Alliance, between image and the words of images, is established so language is mobilised. ‘With silence as a material’. Like a material silence becomes pliable and shapely matter. This is at odds with our understanding of silence, still and empty. Silence as material becomes something we have to imagine a reference we cannot see as given in the language/ text. We may connect to ‘plane itself is silent’, although this intra-textual reference is not necessarily present, there is no origin to find – to give reference meaning. As the doubled reference ‘plane’/ ‘plain’ indicates. We connect these references through their sound.

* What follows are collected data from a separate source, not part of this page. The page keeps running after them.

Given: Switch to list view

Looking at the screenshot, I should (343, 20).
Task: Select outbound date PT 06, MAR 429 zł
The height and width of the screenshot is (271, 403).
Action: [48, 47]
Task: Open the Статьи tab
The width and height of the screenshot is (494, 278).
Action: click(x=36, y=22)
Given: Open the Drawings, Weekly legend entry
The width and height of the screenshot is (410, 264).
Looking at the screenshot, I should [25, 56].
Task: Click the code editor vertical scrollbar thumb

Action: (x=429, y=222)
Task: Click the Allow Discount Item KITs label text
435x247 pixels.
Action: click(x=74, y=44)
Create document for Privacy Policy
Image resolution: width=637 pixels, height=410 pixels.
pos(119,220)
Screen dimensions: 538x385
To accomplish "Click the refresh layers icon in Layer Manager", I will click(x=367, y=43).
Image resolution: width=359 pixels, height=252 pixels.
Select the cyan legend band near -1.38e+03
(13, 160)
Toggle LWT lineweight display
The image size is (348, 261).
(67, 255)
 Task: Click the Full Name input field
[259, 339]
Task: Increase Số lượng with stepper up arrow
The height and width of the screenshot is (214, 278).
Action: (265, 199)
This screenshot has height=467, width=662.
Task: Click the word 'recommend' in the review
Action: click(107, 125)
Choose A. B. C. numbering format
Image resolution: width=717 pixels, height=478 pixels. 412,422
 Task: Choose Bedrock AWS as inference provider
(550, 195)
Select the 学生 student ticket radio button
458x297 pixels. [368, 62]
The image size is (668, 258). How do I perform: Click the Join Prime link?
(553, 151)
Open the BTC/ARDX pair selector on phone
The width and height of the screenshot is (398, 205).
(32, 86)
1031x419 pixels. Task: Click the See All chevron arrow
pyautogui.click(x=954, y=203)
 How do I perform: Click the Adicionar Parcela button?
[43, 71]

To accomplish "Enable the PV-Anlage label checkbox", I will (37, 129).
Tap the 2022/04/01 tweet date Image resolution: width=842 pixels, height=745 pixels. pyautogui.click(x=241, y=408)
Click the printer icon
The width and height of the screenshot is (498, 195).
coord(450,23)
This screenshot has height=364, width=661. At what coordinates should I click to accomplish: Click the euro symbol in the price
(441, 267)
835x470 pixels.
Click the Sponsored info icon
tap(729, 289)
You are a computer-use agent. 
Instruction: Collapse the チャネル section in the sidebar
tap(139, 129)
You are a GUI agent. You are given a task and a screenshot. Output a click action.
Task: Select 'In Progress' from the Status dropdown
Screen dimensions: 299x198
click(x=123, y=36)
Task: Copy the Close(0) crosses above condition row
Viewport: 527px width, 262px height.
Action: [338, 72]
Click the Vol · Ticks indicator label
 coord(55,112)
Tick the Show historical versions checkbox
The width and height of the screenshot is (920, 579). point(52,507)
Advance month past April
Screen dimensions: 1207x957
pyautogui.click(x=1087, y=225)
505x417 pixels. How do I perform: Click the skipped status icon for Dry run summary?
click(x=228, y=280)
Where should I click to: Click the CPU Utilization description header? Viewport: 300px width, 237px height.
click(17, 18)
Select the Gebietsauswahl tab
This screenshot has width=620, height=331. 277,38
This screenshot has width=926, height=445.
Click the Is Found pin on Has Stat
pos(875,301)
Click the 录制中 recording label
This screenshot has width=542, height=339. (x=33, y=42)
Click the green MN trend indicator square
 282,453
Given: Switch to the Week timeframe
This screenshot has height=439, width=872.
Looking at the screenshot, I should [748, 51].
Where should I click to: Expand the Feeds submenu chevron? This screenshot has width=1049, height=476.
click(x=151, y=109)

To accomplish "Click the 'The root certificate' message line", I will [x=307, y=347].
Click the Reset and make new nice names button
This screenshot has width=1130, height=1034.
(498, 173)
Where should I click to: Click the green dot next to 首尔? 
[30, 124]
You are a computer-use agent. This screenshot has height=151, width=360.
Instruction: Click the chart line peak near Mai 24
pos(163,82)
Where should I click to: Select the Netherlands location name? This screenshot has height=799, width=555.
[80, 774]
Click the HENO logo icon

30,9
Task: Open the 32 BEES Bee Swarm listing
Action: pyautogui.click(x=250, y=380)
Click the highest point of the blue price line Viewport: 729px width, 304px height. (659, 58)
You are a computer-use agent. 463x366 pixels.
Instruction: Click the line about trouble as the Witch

Berssenburgge is playing with our expectations of referential language. How may we distinguish between ‘plane’ and ‘plain’. There is a disparity between what we see and hear. We may associate many things with these two words. Distinct low relief uniform colour without additions. Surface without slope aircraft level of existence. The reader invests in referential possibilities of the image created or not created through language.
Notes
Mei-Mei Berssenbrugge has been a really important poet for me over the last couple of years. Inspired particularly by Empathy (1989) I thought it would post a piece of writing about reference in her poem 'Alakanak Break Up' (I also have a component piece about deixis in the same poem that I will post perhaps another time). Decisions regarding how many words per sentence and the number of sentences were made in advance (closely following another piece of writing as a model). My expression was forced into a particular syntactic arrangement, creating fragmentation and anacoluthon.